Work to be completed
Find where "Task: Open the Due Date picker" appears in the entries below. That line and all lines after it, through the last, are to be duplicated exactly, with nothing else.
-- Opening Marker --
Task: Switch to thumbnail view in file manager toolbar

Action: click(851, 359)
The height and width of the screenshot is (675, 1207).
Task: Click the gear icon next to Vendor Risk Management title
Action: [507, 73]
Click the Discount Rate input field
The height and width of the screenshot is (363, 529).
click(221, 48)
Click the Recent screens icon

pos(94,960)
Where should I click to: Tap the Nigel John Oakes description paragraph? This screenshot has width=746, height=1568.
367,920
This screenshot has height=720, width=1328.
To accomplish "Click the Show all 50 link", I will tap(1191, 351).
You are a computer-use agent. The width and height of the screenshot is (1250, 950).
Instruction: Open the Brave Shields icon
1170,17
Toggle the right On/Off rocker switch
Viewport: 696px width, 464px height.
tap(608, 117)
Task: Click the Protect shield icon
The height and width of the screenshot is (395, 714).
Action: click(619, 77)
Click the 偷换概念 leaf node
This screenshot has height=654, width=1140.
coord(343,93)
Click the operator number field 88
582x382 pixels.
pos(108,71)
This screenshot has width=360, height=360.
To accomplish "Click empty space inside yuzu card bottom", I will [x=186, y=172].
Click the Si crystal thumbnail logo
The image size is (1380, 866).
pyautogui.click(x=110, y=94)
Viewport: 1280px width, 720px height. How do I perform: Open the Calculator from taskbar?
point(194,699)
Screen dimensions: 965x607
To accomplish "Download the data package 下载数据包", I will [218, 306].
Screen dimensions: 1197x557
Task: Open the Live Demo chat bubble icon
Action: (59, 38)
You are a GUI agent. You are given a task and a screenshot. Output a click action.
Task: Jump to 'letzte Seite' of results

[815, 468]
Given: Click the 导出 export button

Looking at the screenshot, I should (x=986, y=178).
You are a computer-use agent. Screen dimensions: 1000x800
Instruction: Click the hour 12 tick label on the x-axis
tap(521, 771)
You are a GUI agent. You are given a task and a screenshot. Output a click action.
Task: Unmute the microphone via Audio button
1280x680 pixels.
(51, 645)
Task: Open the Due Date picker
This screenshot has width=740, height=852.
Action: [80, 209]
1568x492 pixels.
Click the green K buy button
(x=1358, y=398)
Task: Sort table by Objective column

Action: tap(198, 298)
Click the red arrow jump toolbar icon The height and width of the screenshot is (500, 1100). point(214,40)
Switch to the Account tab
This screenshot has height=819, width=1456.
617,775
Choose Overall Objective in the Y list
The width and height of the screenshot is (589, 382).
-- Closing Marker --
Answer box
Task: Open the Due Date picker
This screenshot has width=740, height=852.
Action: [80, 209]
1568x492 pixels.
Click the green K buy button
(x=1358, y=398)
Task: Sort table by Objective column

Action: tap(198, 298)
Click the red arrow jump toolbar icon The height and width of the screenshot is (500, 1100). point(214,40)
Switch to the Account tab
This screenshot has height=819, width=1456.
617,775
Choose Overall Objective in the Y list
The width and height of the screenshot is (589, 382).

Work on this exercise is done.